A local certification authority is setup and the administrator tells your browser that this CA is trustworthy. The proxy server uses this CA to sign his forged certificates.
Oh and of course, user tend to click security warnings away.
Assuming that users do not click through cert warnings (and assuming that you are running an unmodified client), the answer is: No, the proxy cannot decrypt the data.
For a detailed explanation of how HTTPS prevents a man-in-the-middle from decrypting your traffic, see any standard resource on SSL/TLS, e.g.,
P.S. The certificate is public data. It contains the server's public key and domain name, neither of which are secret. Observing the certificate does not help the attacker to decrypt the data. (Yes, the proxy can observe the certificate, but this is harmless.)

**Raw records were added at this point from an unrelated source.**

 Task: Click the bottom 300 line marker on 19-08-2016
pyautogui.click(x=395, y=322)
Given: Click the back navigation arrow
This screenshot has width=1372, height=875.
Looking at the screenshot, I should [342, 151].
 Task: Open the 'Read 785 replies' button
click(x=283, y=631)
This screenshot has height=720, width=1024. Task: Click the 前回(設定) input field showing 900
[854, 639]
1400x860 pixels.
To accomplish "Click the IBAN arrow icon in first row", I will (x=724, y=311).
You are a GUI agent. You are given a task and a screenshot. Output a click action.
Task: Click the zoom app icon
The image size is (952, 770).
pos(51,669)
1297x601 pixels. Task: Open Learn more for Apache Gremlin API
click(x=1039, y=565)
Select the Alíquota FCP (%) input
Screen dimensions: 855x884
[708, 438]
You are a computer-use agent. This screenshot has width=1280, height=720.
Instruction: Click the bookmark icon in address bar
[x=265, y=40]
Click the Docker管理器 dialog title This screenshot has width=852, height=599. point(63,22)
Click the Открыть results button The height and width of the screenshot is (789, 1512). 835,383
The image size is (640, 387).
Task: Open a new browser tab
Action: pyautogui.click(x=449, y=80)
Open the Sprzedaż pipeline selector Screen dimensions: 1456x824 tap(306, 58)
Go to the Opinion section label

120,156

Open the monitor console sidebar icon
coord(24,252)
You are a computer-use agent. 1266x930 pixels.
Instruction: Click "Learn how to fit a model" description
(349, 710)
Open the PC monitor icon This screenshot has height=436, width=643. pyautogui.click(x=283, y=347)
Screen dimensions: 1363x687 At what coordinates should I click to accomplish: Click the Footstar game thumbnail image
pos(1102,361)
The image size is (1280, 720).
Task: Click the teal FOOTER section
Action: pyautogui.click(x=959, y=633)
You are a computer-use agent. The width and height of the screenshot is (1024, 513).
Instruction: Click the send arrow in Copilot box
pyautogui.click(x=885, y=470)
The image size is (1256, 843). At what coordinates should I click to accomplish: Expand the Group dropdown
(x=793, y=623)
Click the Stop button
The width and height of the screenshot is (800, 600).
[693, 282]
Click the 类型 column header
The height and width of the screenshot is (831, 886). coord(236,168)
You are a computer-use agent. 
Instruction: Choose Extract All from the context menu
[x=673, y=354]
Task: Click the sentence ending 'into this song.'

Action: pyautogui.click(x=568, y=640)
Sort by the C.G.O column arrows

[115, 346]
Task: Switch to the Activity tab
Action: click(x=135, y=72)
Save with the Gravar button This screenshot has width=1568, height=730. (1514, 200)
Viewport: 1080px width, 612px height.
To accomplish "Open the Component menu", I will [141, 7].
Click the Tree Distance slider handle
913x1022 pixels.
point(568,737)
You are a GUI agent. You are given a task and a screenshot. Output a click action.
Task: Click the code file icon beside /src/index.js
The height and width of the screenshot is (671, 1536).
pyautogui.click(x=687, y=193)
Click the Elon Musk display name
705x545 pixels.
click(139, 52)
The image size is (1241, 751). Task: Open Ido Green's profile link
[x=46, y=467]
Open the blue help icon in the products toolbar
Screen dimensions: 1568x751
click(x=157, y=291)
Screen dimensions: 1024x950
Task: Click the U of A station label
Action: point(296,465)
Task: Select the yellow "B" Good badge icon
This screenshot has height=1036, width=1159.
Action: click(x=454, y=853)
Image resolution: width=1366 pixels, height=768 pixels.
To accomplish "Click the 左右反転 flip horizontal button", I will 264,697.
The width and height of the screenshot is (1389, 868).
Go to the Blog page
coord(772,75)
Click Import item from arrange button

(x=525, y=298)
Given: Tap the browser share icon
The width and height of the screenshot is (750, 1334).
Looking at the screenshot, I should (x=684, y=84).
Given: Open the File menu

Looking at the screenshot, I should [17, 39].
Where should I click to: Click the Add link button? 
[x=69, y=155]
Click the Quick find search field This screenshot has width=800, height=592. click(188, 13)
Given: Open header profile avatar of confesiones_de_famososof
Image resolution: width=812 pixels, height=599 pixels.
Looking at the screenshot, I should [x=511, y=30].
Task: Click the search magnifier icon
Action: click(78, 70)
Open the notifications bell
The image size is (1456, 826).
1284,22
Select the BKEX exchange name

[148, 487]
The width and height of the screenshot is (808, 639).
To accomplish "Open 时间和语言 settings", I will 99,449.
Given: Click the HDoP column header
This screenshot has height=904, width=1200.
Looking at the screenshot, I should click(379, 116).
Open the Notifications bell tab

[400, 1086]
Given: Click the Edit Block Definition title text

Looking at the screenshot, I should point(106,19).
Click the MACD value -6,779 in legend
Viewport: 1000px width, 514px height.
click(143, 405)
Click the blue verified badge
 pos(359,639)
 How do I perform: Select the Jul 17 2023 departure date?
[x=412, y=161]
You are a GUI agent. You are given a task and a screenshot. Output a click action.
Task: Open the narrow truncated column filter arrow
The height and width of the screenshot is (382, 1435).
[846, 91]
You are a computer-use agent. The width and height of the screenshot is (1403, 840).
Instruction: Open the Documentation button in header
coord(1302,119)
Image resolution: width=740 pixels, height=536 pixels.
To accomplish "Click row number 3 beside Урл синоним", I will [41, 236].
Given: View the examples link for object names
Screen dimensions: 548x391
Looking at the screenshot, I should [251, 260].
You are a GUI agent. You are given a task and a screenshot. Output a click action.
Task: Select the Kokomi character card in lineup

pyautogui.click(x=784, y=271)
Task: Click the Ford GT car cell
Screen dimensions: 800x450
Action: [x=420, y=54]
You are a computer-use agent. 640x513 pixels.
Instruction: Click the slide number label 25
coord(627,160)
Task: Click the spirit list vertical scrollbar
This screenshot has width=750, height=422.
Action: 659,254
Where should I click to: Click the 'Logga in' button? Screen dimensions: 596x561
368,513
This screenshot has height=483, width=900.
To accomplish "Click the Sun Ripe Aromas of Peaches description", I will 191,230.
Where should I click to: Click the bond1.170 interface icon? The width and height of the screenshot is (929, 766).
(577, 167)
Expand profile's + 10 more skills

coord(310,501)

From Philipp C. Heckel's tech blog with some light edits:
While attacking unencrypted HTTP traffic can be done without having to deal with X.509 certificates and certificate authorities (CA), SSL-encrypted HTTPS connections encrypt every request and response between client and server end-to-end. And because the transferred data is encrypted with a shared secret, a middle man (or a proxy) cannot decipher the exchanged data packets. When the client opens an SSL/TLS connection to the secure web server, it verifies the server’s identity by checking two conditions: First, it checks whether its certificate was signed by a CA known to the client. And second, it makes sure that the common name (CN, also: host name) of the server matches the one it connects to. If both conditions are true, the client assumes the connection is secure.
In order to be able to sniff into the connection, Proxy server can act as a certificate authority, however, not a very trustworthy one: Instead of issuing certificates to actual persons or organizations, proxy dynamically generates certificates to whatever hostname is needed for a connection. If, for instance, a client wants to connect to https://www.facebook.com, proxy generates a certificate for “www.facebook.com” and signs it with its own CA. Provided that the client trusts this CA, both of the above mentioned conditions are true (trusted CA, same CN) — meaning that the client believes that the proxy server is in fact “www.facebook.com”. The figure below shows the request/response flow for this scenario. This mechanism is called transparent HTTPS proxying.
For this attack to work, there are a few conditions that must be met:
- Proxy server as standard gateway (HTTP and HTTPS): For both HTTP and HTTPS proxying, the proxy server must of course be able to intercept the IP packets — meaning that it must be somewhere along the way of the packet path. The easiest way to achieve this is to change the default gateway in the client device to the Proxy server address.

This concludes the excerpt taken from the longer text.